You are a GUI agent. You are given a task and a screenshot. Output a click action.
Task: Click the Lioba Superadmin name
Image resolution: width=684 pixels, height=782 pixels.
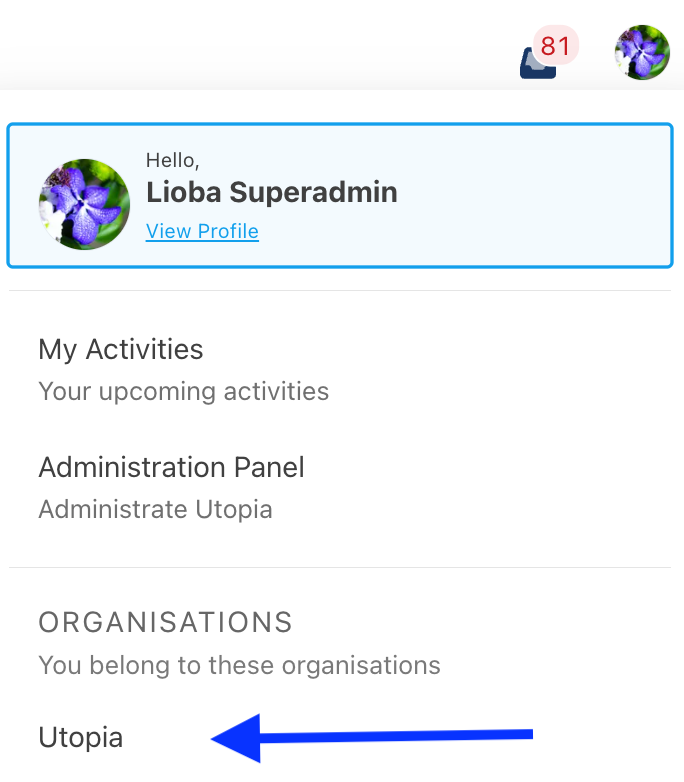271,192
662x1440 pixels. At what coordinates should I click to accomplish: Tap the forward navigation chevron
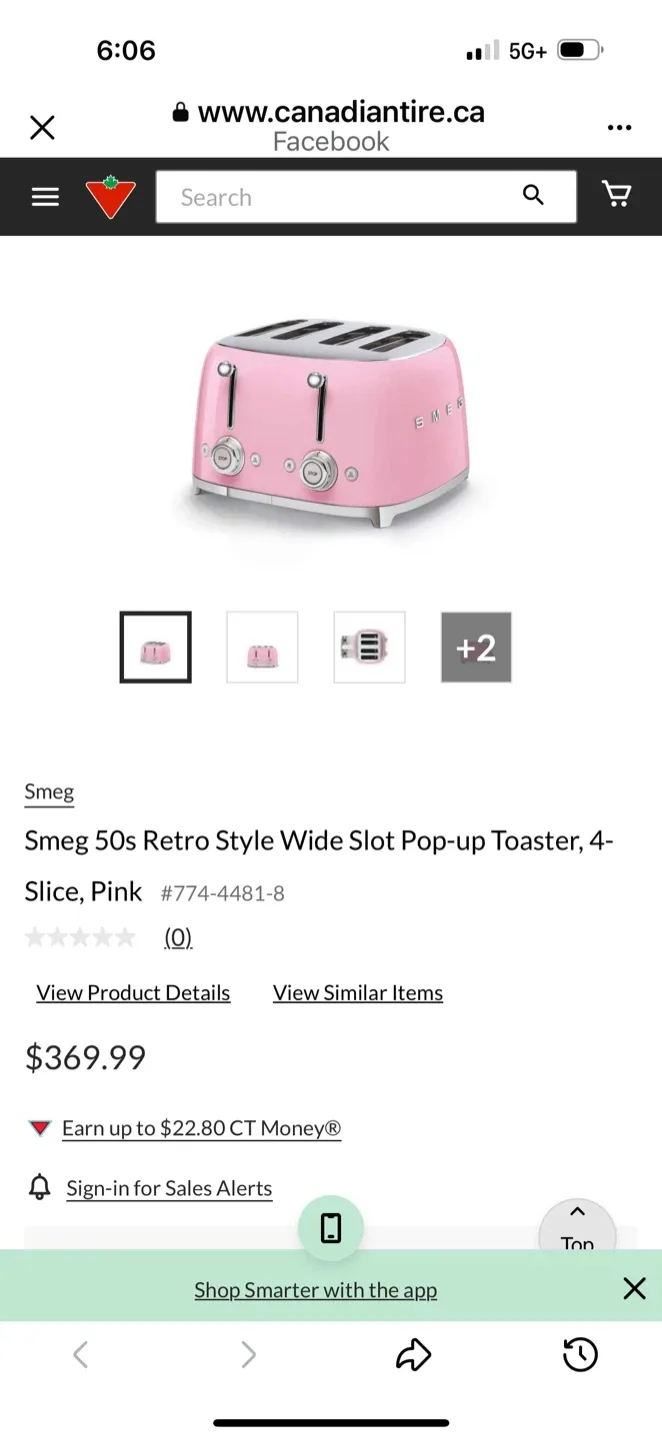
★ ★ ★ ★
OBJECTIVE ->
Please put every line of the material above into a numbered list, skipping blank lines. Leave the pictures out.

ANSWER TO THE PROBLEM ->
1. You are a GUI agent. You are given a task and a screenshot. Output a click action.
2. Task: Click the Lioba Superadmin name
3. Image resolution: width=684 pixels, height=782 pixels.
4. 271,192
5. 662x1440 pixels. At what coordinates should I click to accomplish: Tap the forward navigation chevron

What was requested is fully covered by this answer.